■ What is required: An exact, complete copy of the data that follows is needed.

Top of Exercise inputs

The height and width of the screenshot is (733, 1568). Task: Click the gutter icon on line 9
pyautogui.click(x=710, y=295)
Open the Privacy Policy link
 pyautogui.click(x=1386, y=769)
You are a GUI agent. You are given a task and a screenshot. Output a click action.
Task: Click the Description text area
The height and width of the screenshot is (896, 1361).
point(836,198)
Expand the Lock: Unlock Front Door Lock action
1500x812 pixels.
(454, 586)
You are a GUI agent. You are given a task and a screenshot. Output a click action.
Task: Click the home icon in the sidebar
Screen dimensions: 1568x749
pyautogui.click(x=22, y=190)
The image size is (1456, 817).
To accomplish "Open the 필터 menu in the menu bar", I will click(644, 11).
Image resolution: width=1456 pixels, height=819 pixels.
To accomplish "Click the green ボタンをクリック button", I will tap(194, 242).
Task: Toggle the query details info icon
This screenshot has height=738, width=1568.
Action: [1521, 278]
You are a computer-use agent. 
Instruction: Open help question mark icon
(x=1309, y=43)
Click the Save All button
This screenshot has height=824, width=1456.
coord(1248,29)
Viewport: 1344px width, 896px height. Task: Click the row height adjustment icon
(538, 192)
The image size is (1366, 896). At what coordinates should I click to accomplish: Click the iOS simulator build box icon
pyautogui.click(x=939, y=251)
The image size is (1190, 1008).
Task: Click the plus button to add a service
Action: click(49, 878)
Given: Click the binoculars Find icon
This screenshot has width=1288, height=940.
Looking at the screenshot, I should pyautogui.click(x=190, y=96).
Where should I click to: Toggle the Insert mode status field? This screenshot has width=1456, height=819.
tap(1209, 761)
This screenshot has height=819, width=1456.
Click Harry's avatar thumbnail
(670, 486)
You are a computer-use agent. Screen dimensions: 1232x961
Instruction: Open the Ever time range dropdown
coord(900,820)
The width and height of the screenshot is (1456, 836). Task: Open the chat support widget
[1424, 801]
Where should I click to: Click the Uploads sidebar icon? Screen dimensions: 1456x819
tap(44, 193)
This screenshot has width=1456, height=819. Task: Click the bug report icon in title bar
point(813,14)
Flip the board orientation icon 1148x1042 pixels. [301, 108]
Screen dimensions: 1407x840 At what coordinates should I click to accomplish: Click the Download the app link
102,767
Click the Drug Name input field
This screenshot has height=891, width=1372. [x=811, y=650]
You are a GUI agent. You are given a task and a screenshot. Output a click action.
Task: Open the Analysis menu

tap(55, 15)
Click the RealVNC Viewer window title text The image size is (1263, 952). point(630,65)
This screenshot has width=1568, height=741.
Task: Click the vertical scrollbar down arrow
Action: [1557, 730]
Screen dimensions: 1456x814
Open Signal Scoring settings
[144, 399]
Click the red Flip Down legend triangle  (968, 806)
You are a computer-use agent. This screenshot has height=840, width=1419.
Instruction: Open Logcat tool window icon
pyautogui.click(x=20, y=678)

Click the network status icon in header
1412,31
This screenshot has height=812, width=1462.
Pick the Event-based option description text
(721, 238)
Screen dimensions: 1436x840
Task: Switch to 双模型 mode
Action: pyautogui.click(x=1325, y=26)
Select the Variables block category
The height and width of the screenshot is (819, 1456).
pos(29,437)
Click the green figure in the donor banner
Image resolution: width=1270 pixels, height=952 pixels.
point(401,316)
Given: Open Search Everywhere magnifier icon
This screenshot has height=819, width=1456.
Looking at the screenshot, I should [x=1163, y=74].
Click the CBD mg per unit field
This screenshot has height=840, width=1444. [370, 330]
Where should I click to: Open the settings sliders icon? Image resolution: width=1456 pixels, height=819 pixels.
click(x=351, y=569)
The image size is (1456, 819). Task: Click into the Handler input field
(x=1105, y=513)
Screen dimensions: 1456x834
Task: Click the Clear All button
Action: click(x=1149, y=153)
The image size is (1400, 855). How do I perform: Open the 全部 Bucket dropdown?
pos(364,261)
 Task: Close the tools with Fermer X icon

Bottom of Exercise inputs

■ Task result:
The height and width of the screenshot is (733, 1568). Task: Click the gutter icon on line 9
pyautogui.click(x=710, y=295)
Open the Privacy Policy link
 pyautogui.click(x=1386, y=769)
You are a GUI agent. You are given a task and a screenshot. Output a click action.
Task: Click the Description text area
The height and width of the screenshot is (896, 1361).
point(836,198)
Expand the Lock: Unlock Front Door Lock action
1500x812 pixels.
(454, 586)
You are a GUI agent. You are given a task and a screenshot. Output a click action.
Task: Click the home icon in the sidebar
Screen dimensions: 1568x749
pyautogui.click(x=22, y=190)
The image size is (1456, 817).
To accomplish "Open the 필터 menu in the menu bar", I will click(644, 11).
Image resolution: width=1456 pixels, height=819 pixels.
To accomplish "Click the green ボタンをクリック button", I will tap(194, 242).
Task: Toggle the query details info icon
This screenshot has height=738, width=1568.
Action: [1521, 278]
You are a computer-use agent. 
Instruction: Open help question mark icon
(x=1309, y=43)
Click the Save All button
This screenshot has height=824, width=1456.
coord(1248,29)
Viewport: 1344px width, 896px height. Task: Click the row height adjustment icon
(538, 192)
The image size is (1366, 896). At what coordinates should I click to accomplish: Click the iOS simulator build box icon
pyautogui.click(x=939, y=251)
The image size is (1190, 1008).
Task: Click the plus button to add a service
Action: click(49, 878)
Given: Click the binoculars Find icon
This screenshot has width=1288, height=940.
Looking at the screenshot, I should pyautogui.click(x=190, y=96).
Where should I click to: Toggle the Insert mode status field? This screenshot has width=1456, height=819.
tap(1209, 761)
This screenshot has height=819, width=1456.
Click Harry's avatar thumbnail
(670, 486)
You are a computer-use agent. Screen dimensions: 1232x961
Instruction: Open the Ever time range dropdown
coord(900,820)
The width and height of the screenshot is (1456, 836). Task: Open the chat support widget
[1424, 801]
Where should I click to: Click the Uploads sidebar icon? Screen dimensions: 1456x819
tap(44, 193)
This screenshot has width=1456, height=819. Task: Click the bug report icon in title bar
point(813,14)
Flip the board orientation icon 1148x1042 pixels. [301, 108]
Screen dimensions: 1407x840 At what coordinates should I click to accomplish: Click the Download the app link
102,767
Click the Drug Name input field
This screenshot has height=891, width=1372. [x=811, y=650]
You are a GUI agent. You are given a task and a screenshot. Output a click action.
Task: Open the Analysis menu

tap(55, 15)
Click the RealVNC Viewer window title text The image size is (1263, 952). point(630,65)
This screenshot has width=1568, height=741.
Task: Click the vertical scrollbar down arrow
Action: [1557, 730]
Screen dimensions: 1456x814
Open Signal Scoring settings
[144, 399]
Click the red Flip Down legend triangle  (968, 806)
You are a computer-use agent. This screenshot has height=840, width=1419.
Instruction: Open Logcat tool window icon
pyautogui.click(x=20, y=678)

Click the network status icon in header
1412,31
This screenshot has height=812, width=1462.
Pick the Event-based option description text
(721, 238)
Screen dimensions: 1436x840
Task: Switch to 双模型 mode
Action: pyautogui.click(x=1325, y=26)
Select the Variables block category
The height and width of the screenshot is (819, 1456).
pos(29,437)
Click the green figure in the donor banner
Image resolution: width=1270 pixels, height=952 pixels.
point(401,316)
Given: Open Search Everywhere magnifier icon
This screenshot has height=819, width=1456.
Looking at the screenshot, I should [x=1163, y=74].
Click the CBD mg per unit field
This screenshot has height=840, width=1444. [370, 330]
Where should I click to: Open the settings sliders icon? Image resolution: width=1456 pixels, height=819 pixels.
click(x=351, y=569)
The image size is (1456, 819). Task: Click into the Handler input field
(x=1105, y=513)
Screen dimensions: 1456x834
Task: Click the Clear All button
Action: click(x=1149, y=153)
The image size is (1400, 855). How do I perform: Open the 全部 Bucket dropdown?
pos(364,261)
 Task: Close the tools with Fermer X icon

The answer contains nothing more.